Leading Instagram influencer Kylie Jenner - famous for her enhanced pout - arriving for the 2018 Met Gala in May 2018 in New York. PHOTO: AFP

In the United States, big lips are hip.

A record number of Americans underwent lip augmentation procedures in 2015, making them the second ­fastest growing facial procedure in the US since 2000, according to the American Society of Plastic Surgeons.

Lip-kit beauty mogul Kylie Jenner revealed in 2015 that she got lip injections at the age of 16.

In an interview with trade journal Women's Wear Daily, Ms Jenner's surgeon, Dr Simon Ourian, credited the 20-year-old with empowering a "whole generation" to go under the knife or the needle.

She is reportedly one of the most valuable influencers on Instagram. With over 100 million followers and with each post currently worth more than US$1 million (S$1.3 million) in "ad-equivalent value", you can say she has quite a few impressionable young people watching her every move.
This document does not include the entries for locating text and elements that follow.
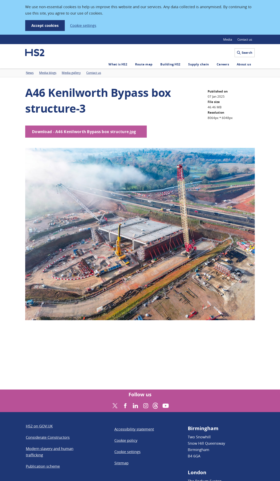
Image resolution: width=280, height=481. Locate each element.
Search (247, 52)
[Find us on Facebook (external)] (124, 405)
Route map (144, 64)
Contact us (244, 39)
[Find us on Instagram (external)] (145, 405)
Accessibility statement (134, 429)
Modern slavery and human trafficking (49, 451)
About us (244, 64)
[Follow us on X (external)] (114, 405)
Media (227, 39)
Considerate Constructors (48, 437)
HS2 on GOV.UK (39, 426)
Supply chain (198, 64)
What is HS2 (117, 64)
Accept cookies (45, 25)
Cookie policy (125, 440)
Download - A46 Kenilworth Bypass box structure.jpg (84, 131)
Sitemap (121, 462)
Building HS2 (170, 64)
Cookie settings (83, 25)
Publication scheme (43, 466)
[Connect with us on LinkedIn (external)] (135, 405)
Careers (223, 64)
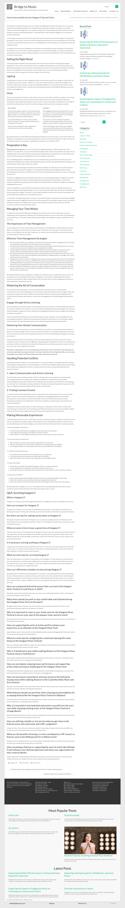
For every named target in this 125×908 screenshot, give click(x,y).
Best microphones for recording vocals (46, 790)
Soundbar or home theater (99, 789)
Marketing (83, 152)
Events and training (86, 142)
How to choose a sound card (72, 790)
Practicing (83, 171)
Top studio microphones (99, 790)
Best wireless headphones (71, 789)
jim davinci (14, 828)
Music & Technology (86, 155)
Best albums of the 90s (41, 785)
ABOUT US (93, 11)
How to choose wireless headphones (102, 782)
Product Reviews (85, 174)
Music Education (85, 158)
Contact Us (23, 784)
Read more (96, 58)
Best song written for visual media (73, 784)
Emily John (14, 815)
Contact (113, 903)
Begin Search (14, 782)
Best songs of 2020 (69, 787)
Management (84, 148)
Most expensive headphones (100, 785)
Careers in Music (85, 136)
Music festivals (36, 763)
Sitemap (51, 903)
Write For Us (82, 903)
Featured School (24, 782)
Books (82, 132)
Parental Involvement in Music (78, 888)
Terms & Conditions (24, 785)
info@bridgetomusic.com (17, 903)
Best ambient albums (41, 787)
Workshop (83, 187)
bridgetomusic (13, 763)
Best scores (67, 782)
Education (83, 139)
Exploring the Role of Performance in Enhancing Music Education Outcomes (99, 44)
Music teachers (84, 164)
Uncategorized (84, 184)
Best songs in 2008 (69, 785)
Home (56, 11)
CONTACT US (113, 11)
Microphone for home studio (100, 784)
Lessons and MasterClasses (88, 145)
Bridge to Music (25, 7)
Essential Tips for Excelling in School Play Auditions (88, 855)
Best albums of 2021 (41, 784)
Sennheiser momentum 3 (99, 787)
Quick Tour (15, 785)
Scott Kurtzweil (71, 815)
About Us (9, 784)
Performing (83, 168)
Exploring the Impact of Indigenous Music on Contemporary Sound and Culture (98, 101)
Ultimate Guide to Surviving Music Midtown (58, 774)
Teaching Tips (84, 177)
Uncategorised (84, 180)
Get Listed (16, 784)
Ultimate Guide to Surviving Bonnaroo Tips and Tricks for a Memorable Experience (35, 769)
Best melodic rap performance (44, 789)
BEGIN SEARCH (66, 11)
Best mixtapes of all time (42, 792)
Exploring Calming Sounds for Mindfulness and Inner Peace (95, 74)
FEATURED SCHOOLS (80, 11)
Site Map (9, 787)
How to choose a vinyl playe (72, 792)
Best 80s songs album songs (43, 782)
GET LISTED (103, 11)
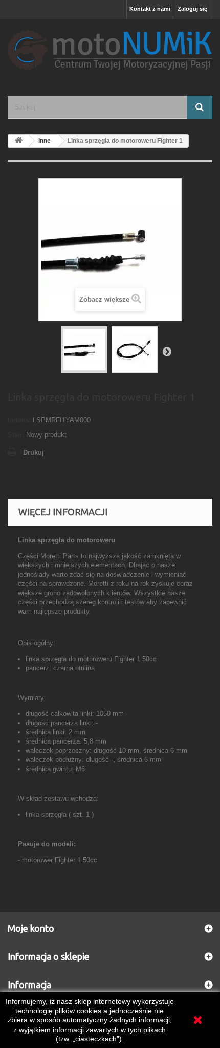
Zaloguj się (192, 9)
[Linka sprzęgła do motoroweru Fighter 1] (84, 349)
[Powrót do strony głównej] (18, 141)
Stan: (16, 435)
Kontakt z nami (149, 9)
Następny (167, 351)
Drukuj (33, 452)
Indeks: (19, 420)
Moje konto (31, 928)
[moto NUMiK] (110, 48)
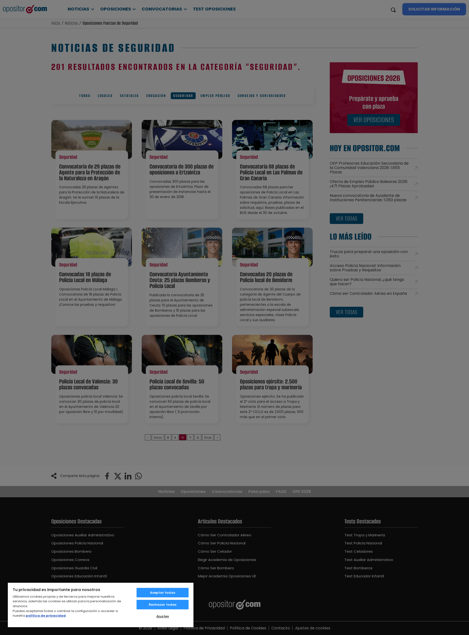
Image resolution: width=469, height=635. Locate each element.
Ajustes (162, 616)
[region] (100, 604)
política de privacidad (46, 615)
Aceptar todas (162, 592)
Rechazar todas (163, 604)
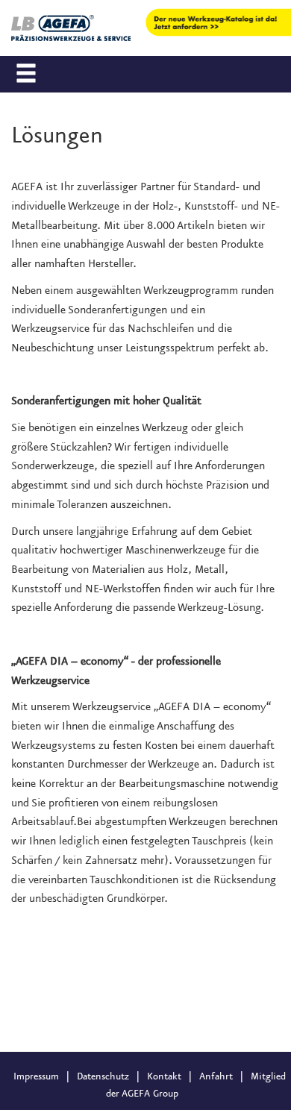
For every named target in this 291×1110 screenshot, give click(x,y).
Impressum (36, 1076)
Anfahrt (216, 1076)
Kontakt (164, 1076)
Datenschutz (103, 1076)
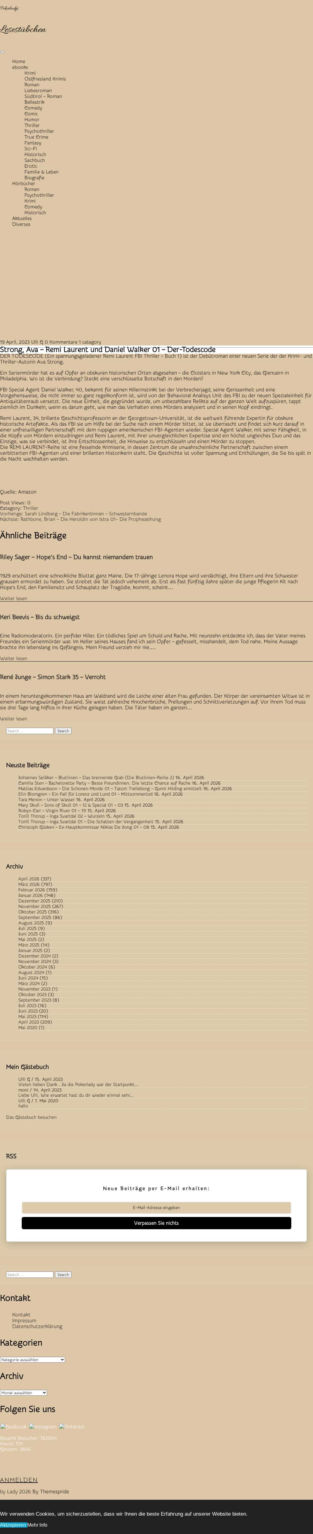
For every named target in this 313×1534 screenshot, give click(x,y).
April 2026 (28, 879)
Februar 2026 (31, 890)
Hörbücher (23, 183)
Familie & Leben (41, 172)
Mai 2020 (27, 1027)
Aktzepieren (13, 1525)
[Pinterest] (72, 1427)
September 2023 (34, 1000)
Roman (31, 85)
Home (18, 61)
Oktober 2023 (32, 994)
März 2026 (29, 884)
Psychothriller (39, 131)
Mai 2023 (27, 1016)
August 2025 (31, 923)
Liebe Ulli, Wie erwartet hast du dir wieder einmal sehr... (76, 1095)
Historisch (35, 154)
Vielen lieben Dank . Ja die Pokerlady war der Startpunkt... (78, 1084)
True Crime (36, 137)
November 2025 (34, 906)
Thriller (32, 125)
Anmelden (19, 1480)
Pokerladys (9, 8)
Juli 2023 (27, 1005)
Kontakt (21, 1315)
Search (63, 731)
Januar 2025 (30, 950)
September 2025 (34, 917)
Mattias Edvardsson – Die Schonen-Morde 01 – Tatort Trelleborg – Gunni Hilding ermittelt (110, 788)
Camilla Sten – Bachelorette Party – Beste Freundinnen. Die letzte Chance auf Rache (104, 783)
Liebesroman (38, 90)
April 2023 (28, 1022)
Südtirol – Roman (43, 96)
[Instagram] (43, 1427)
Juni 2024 (28, 978)
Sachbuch (34, 160)
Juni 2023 (28, 1011)
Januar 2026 (30, 895)
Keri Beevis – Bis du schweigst (40, 617)
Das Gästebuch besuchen (31, 1117)
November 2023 (34, 989)
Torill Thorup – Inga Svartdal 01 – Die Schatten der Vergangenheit (85, 821)
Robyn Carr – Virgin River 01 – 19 (52, 810)
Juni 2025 (28, 934)
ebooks (20, 67)
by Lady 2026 (15, 1492)
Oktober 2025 (32, 912)
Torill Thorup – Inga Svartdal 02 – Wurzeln (61, 816)
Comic (31, 114)
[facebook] (13, 1427)
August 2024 (31, 972)
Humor (31, 119)
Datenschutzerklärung (37, 1326)
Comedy (33, 108)
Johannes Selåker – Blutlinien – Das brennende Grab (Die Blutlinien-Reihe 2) (96, 777)
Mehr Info (37, 1525)
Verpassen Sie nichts (156, 1223)
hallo (23, 1106)
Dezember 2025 (34, 901)
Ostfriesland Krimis (45, 79)
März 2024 (29, 983)
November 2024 (34, 961)
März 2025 (28, 945)
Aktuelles (22, 218)
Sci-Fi (30, 148)
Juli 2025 (27, 928)
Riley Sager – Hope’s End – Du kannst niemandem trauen (76, 557)
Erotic (30, 166)
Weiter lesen (13, 598)
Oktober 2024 (32, 967)
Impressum (24, 1320)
"When she first talked about her minimal cosmetic procedures, I saw a new trend of younger women who suddenly felt empowered to unapologetically want to look more beautiful. It's like Kylie single-handedly gave a whole generation the ticket to a more enhanced version of themselves." - Dr Simon Ourian.

More than 27,000

Number of lip implant procedures that took place in the US in 2015

50 per cent

Growth of lip-enhancement procedures from 2000 to 2015

230,000

Number of cosmetic procedures performed on patients under 18 years of age in the United States in 2011, according to the American Society of Plastic Surgeons.

14,000

Number of cosmetic procedures performed on patients under 18 in the US in 1996.

BLAME GAME

The attraction of the cosmetic surgery "knifestyle" lies in the notion of being able to create an identity you feel you should have been born with. ST PHOTO ILLUSTRATION

Parents and activists are still pushing back on plastic surgery game apps being marketed to children.

Kids can simulate procedures such as liposuction, lip fillers and double-eyelid surgery using such apps.

A recent CNN report said that Endangered Bodies, an initiative that confronts the promotion of negative body image, launched a petition calling for tech giants Amazon, Apple and Google to stop marketing plastic surgery games to children.
According to a member of the initiative, Irish mother of three Andrea Mara, Endangered Bodies joined forces with Twitter account Everyday Sexism in 2014 to ask that Google and Apple remove plastic surgery apps from their stores.

One of the apps featured a smiling cartoon character who was about to go under the knife and users of the app take on the role of a liposuction doctor. It was recommended as being suitable for children aged nine and above.

Within 24 hours, the apps had been removed. But Endangered Bodies said such apps have reappeared and in greater numbers.

"In research investigating the effects of makeover games on eight to 10-year-old girls, Dr Amy Slater at the Centre for Appearance Research found that girls who played these games for just 10 minutes experienced increased body dissatisfaction and a preference for traditionally feminine careers. Dr Slater believes that as these apps share similar properties as cosmetic surgery apps for kids, 'playing a game that encourages you to more permanently alter a character's appearance also would not be good for how girls feel about themselves and their appearance'." - Campaigners for Endangered Bodies Sharon Haywood and Eleanor Higgins wrote in Britain's The Independent.

Alarmist or alarming?

Perhaps it's time to take a closer look at ourselves and the issue with a magnifying mirror.